« Aristote règle d'abord une machine merveilleuse : celle d'une optique imaginaire. Le rouge est la maladie des femmes : ce que fait leur corps. Le rouge devient une surface, l'objet et le filtre même de la vision lorsqu'elles se regardent au miroir au moment de leurs règles. La mécanique d'Aristote est faite par un jeu de métaphores (c'est-à-dire aussi, de renvois) entre l'humeur vitrée de l'œil et l'eau gelée du miroir : leur terme commun est le diaphane, condition du visible. Le diaphane est une chose et une catégorie, une substance incorporelle, sans contour, dans laquelle l'acte de vision inscrit ou découpe des figures. Mais cette condition a priori de la visibilité est déjà chose et chose en suspension, ou plutôt suspension de chose. Or ce qui fait apparaître la couleur rouge en une vision sans corps, une pure expansion d'humeur sans contour est un supplément de nature. C'est, qu'au sens propre, le rouge déborde. […] Le rouge est produit (ou fait) par un corps dans des conditions extraordinaires. La production de ce supplément chez Aristote est une digression enchâssée dans des considérations sur les rêves : la question de la vision y est celle des perceptions rémanentes, de la persistance des traces d'objets venus du dehors ou de fabrication d'objets à partir de mouvements physiologiques (de la recherche d'une homostase entre des pressions et des fluides) ; ces objets sont des nuées que l'activité d'un sens (son adhésion), privé du concours correctif des autres sens, crédite de réalité (de formes et de ressemblance). Un travail du diaphane qui convertit l'intérieur en extérieur. A quelque degré, cela ressemble à la conversion de la catégorie en substance. »

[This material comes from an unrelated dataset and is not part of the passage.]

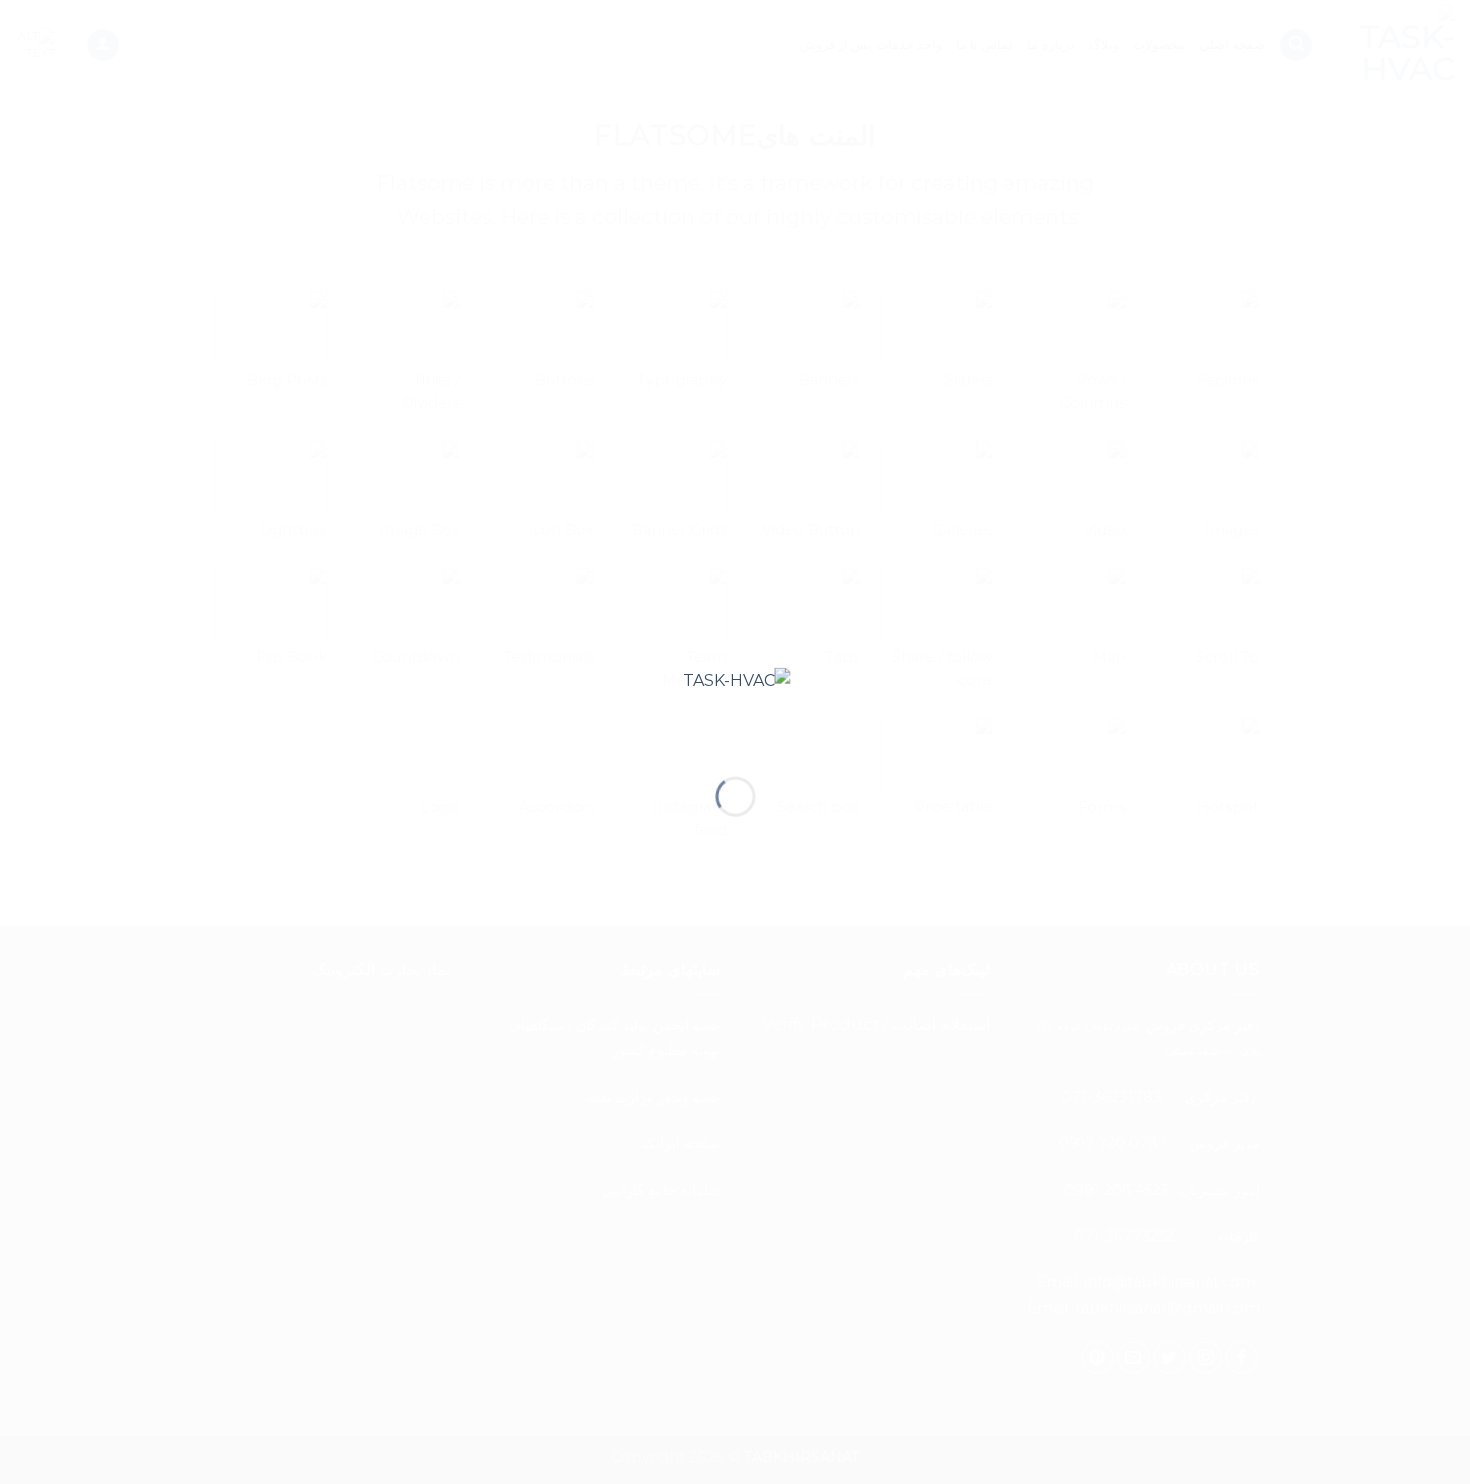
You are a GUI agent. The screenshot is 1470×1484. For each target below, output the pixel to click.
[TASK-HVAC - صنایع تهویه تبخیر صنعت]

Jean Louis Schefer, Question de style, éd. L’Harmattan, 1995, pp. 63, 69 et 70.
Jean Louis Schefer, né à Paris en 1938. Diplômé de l’École des Hautes Etudes : "Les écritures figuratives, un problème de grammaire égyptienne" (rapporteurs R. Barthes, A. Greimas). Il habite à Venise de 1967-68 où il rédige son premier livre, Scénographie d’un tableau, publié en 1969 ; participe au premier structuralisme (sémiologie des arts visuels). Collabore aux revues Tel Quel, Communications, Information sur les sciences sociales, Littérature, Critique, Cahiers du Cinéma. Enseigne de 1970 à 1980 sa recherche (problèmes d’analyse picturale, sciences modernes de la signification, pour une histoire de la culture), aux universités de Paris I, Paris VIII, et tient un séminaire de recherche à l’École normale supérieure (Ulm). En 1975 publie son second livre sur le problème du temps chez saint Augustin (L’invention du corps chrétien : résultat de son enseignement rue d’Ulm : le droit romain et la première théologie). Elabore des essais théoriques sur l’économie du signe dans les systèmes figuratifs : publication d’essais sur la peinture et le cinéma. En 1981 quitte l’enseignement pour fonder une structure d’édition (publication du De Constantia jurisprudentis de Giambattista Vico). Durant les années 80 travaille avec des préhistoriens (nombreuse visites de grottes paléolithiques) sur l’interprétation des figures pariétales (publication en 1999 d’un ouvrage Questions d’art paléolithique). À partir de 1997 publie ses ouvrages aux éditions P.O.L, alterne les essais critiques sur les arts visuels (peinture, cinéma) et la littérature, publie son journal de travail, Main courante. Publie son "Musée imaginaire" en 2004, Une Maison de peinture (éditions Enigmatic). Paru en novembre 2007, L’hostie profanée sur l’histoire du rituel et du dogme dans l’Europe latine durant le Moyen Âge.